Turkey, another country neighboring Syria, has deployed patriot missiles along its borders with the conflict-ravaged country. This picture taken on March 11, 2003, shows Patriot anti-missile batteries installed at the Diyarbakir military airport in southeastern Turkey.
Jordan, which shares borders with war-torn Syria, said on Sunday it is in talks with “friendly countries” to deploy Patriot missiles on its territory after a similar move by Turkey.
“Jordan wishes to deploy Patriot missile batteries in order to boost its defense capabilities and help protect the country,” Information Minister Mohammad Momani told a news conference.
“We are currently at the stage of talks with friendly states,” said Momani, who is also government spokesman, declining to elaborate.

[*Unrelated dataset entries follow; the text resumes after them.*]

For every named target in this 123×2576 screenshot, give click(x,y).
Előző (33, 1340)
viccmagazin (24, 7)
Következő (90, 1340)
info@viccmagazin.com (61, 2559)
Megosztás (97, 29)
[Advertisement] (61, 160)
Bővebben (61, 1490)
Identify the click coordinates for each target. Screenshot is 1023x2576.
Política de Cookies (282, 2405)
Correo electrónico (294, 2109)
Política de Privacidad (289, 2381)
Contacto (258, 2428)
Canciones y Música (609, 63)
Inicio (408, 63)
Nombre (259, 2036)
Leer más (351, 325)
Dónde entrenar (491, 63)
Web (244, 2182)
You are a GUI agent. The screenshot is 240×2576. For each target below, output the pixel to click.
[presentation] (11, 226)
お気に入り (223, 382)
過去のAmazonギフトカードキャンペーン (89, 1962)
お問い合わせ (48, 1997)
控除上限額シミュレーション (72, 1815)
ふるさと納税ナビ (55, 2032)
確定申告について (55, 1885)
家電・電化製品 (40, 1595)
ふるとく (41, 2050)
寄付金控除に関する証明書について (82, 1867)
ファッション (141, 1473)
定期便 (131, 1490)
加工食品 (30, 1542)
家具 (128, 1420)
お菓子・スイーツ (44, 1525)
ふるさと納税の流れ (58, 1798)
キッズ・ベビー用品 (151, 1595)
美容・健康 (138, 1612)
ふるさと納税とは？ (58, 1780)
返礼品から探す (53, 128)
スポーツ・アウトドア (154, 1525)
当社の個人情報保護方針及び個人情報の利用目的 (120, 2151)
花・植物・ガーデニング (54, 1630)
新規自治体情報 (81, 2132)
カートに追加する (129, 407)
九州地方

A NATO source told AFP last week that four batteries of Patriot missiles have arrived in Turkey as part of a mission by the alliance to protect the Turkish border from any spillover of the conflict in neighboring Syria.
NATO approved their deployment in December, saying the use of ballistic missiles by the Syrian regime posed a threat to Turkey.
Jordan, home to more than 500,000 Syrian refugees, has similar concerns as Turkey.
“We wish and we demand Patriot missiles. We always talk about this because we want to protect ourselves,” Jordan’s Prime Minister Abdullah Nsur told Qatar’s Al-Sharq newspaper last week.
In April, U.S. Defense Secretary Chuck Hagel revealed that some 150 U.S. military specialists have been deployed in Jordan since last year and that he had ordered a U.S. Army headquarters team to bolster the mission, bringing the total American presence to more than 200 troops.